Fisico di vaglia internazionale e divulgatore scientifico specializzato nel campo della fisica delle particelle, nel 1963 all’indomani della crisi dei missili a Cuba, il Prof. Antonino Zichichi trasformò la cittadina medioevale di Erice nell’epicentro mondiale della scienza impegnata per la pace, fondando il Centro Ettore Majorana.

Oltre alla visita di Papa San Giovanni Paolo II, il 15 giugno 1982, i seminari organizzati nell’arco di 62 anni dal Prof. Zichichi hanno visto la partecipazione di scienziati di fama mondiale e di figure chiave come Paul Dirac, Piotr Kapitza, Lee Yuan-tseh, Herbert Aaron Hauptman, David Hunter Hubel, Robert Huber, Edward Teller e Linus Carl Pauling tanto per citare i principali.

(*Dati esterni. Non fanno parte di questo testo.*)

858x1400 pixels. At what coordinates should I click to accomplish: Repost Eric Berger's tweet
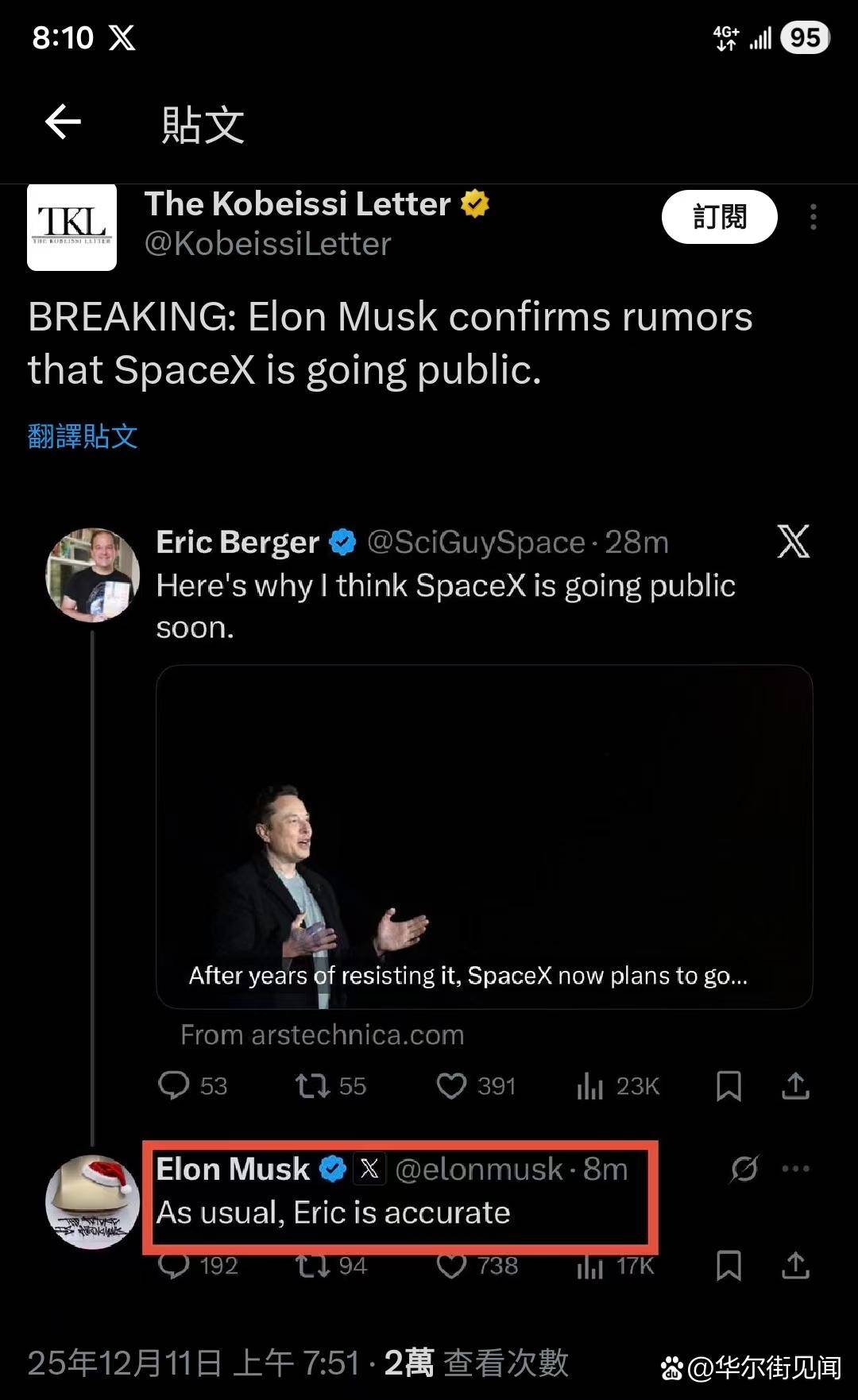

Dal richiano di Papa Wojtyla alla responsabilità degli scienziati sulle applicazioni delle loro ricerche, scaturì il Manifesto di Erice che invitava la comunità scientifica internazionale a creare un pensiero di pace per assicurare la protezione della vita e della cultura, minacciate da una possibile catastrofica guerra nucleare. Ed esortava i Governi a compiere ogni sforzo possibile per ridurre il numero delle armi nucleari ammassate nei loro arsenali.
Un esempio concreto, che parallelamente e su ben altri livelli diplomatici, anticipò la firma, fra l’allora Presidente degli Stati Uniti Ronald Reagan e il leader dell’Unione Sovietica Michail Gorbaciov, degli Accordi START (Strategic Arms Reduction Treaty) ed i successivi negoziati per ridurre i missili a medio raggio.

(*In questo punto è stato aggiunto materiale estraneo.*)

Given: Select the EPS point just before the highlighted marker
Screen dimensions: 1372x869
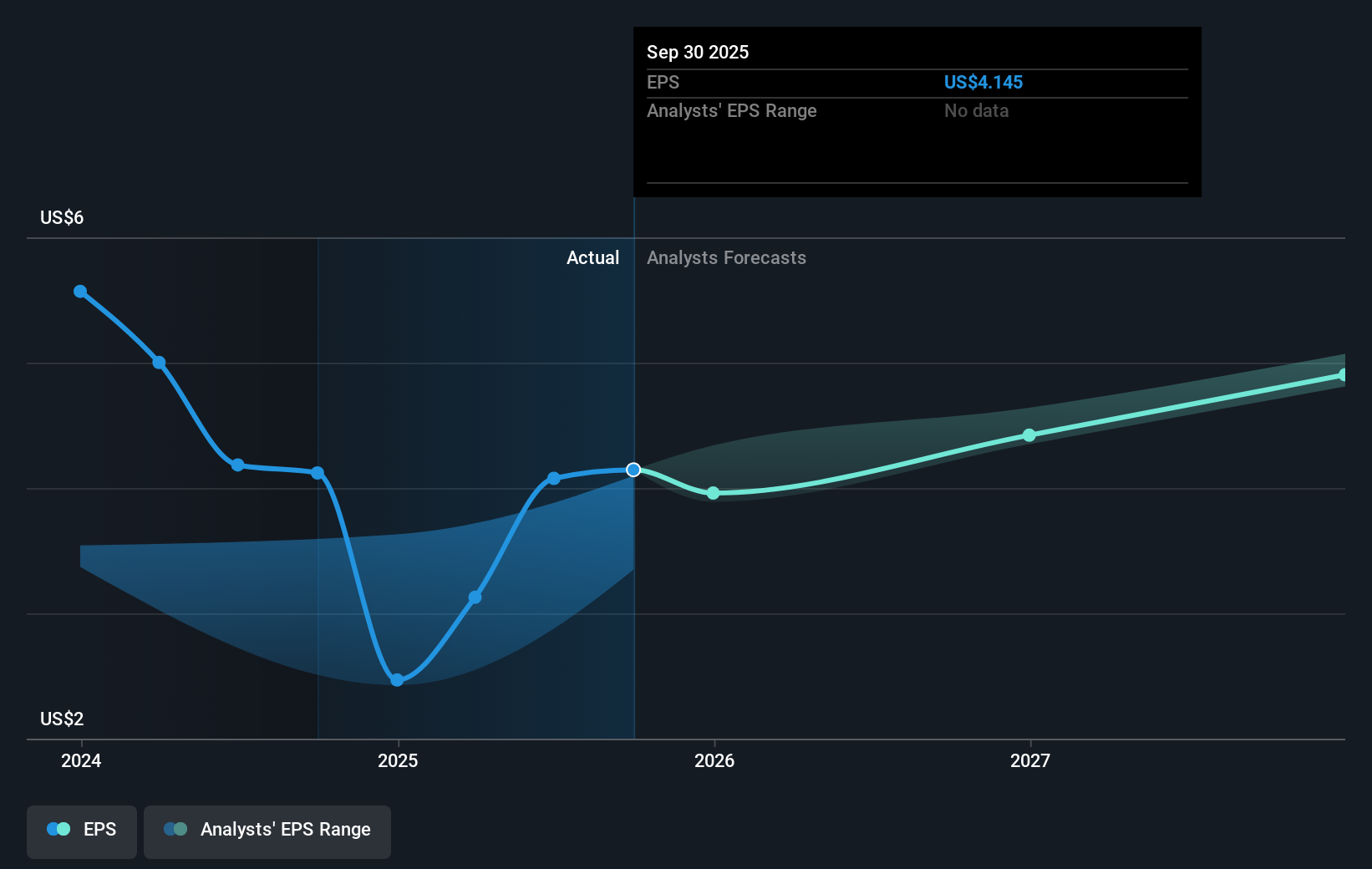Looking at the screenshot, I should click(553, 479).
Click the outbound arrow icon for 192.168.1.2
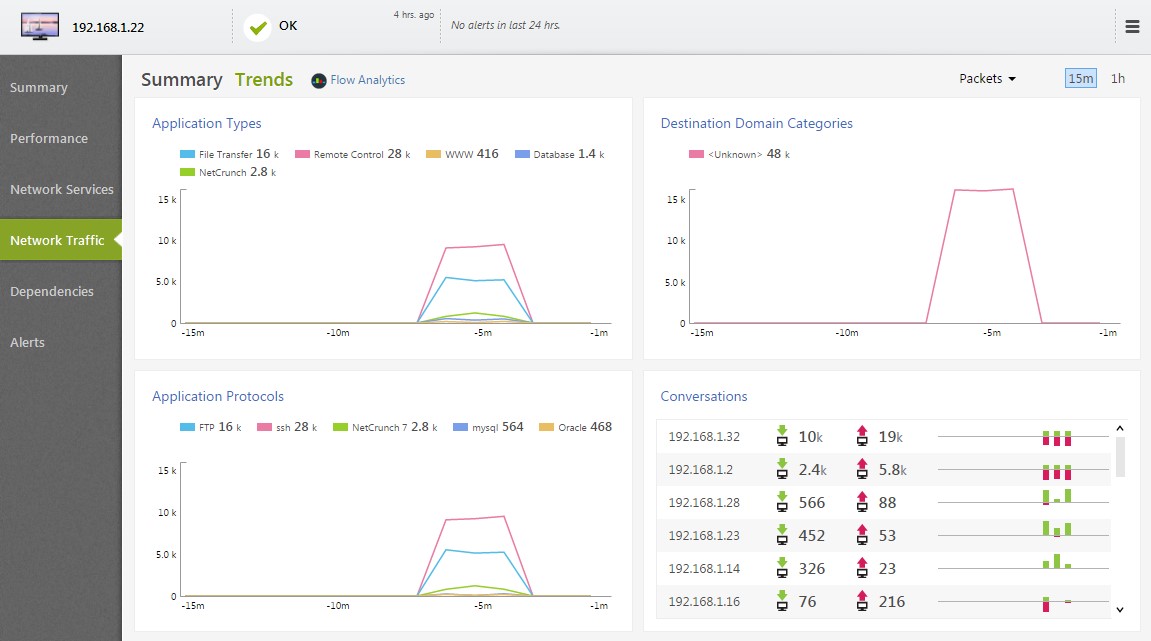 (862, 470)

Un ruolo mai riconosciuto ad un indomito Antonino Zichichi fuori dal coro del conformismo politico, tenuto ai margini delle candidature per i Nobel della fisica che pure avrebbe meritato, perché considerato a torto una figura controversa per il suo credo cattolico, per la sua aspra critica alla teoria darwiniana dell’evoluzionismo, per una posizione negazionista nei confronti della relazione tra attività umane e cambiamento climatico, e da ultimo per la battaglia culturale condotta contro l’astrologia e le superstizioni.

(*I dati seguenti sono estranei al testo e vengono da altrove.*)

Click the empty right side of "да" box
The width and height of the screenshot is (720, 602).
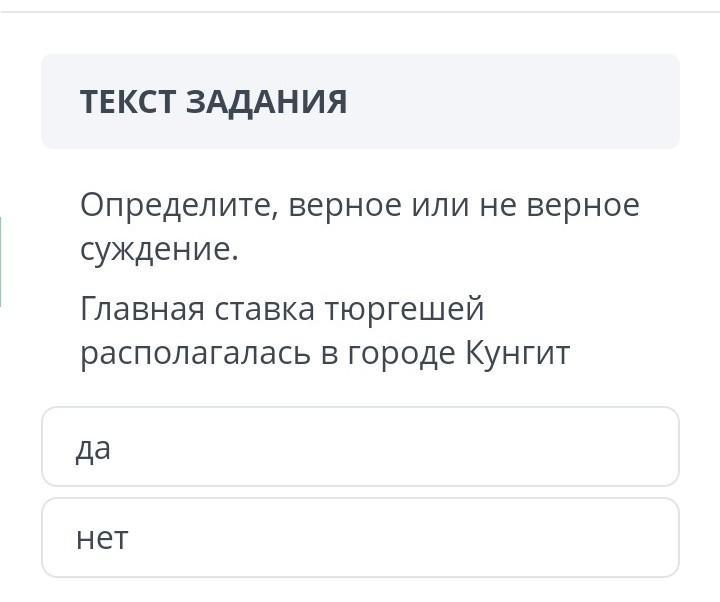coord(560,447)
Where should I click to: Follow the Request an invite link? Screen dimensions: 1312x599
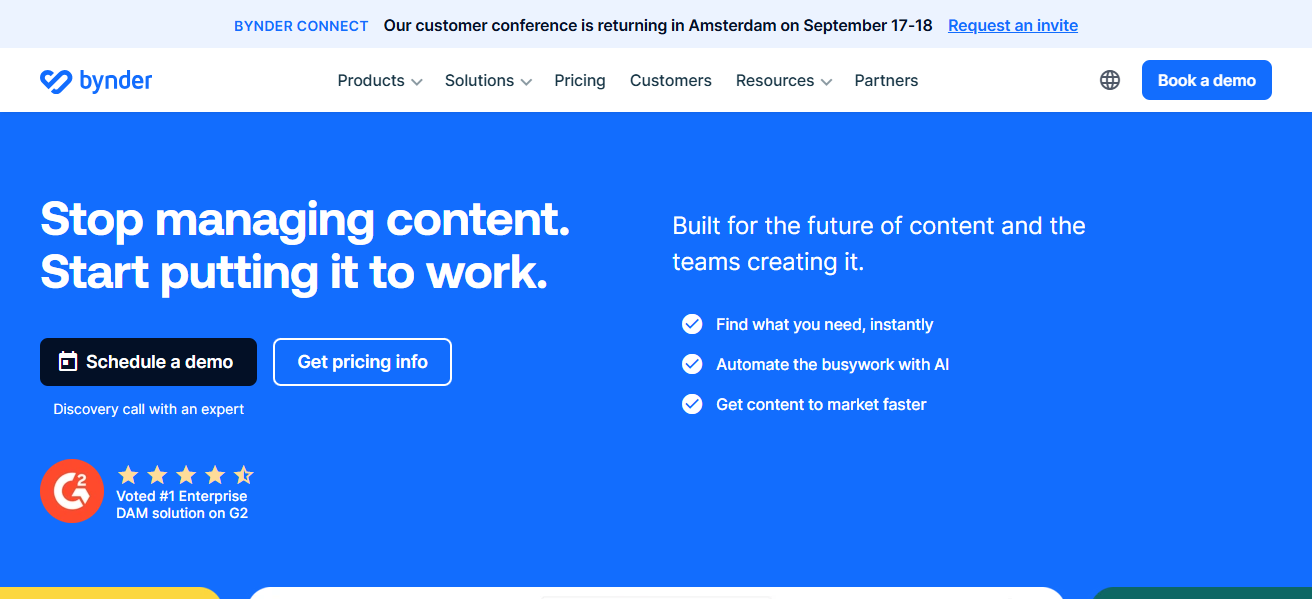(1013, 26)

Soltanto ora i principali esponenti della comunità scientifica riconoscono, come sia stato invece un uomo di fede che sosteneva con coerenza e coraggio l’inscindibile cooperazione tra scienza e religione. Un riconoscimento che conferma come, con la scomparsa di Antonino Zichichi, l’Italia perda un punto di riferimento di tante scoperte, a cominciare dall’antideutone, che resteranno nel nostro patrimonio scientifico e culturale.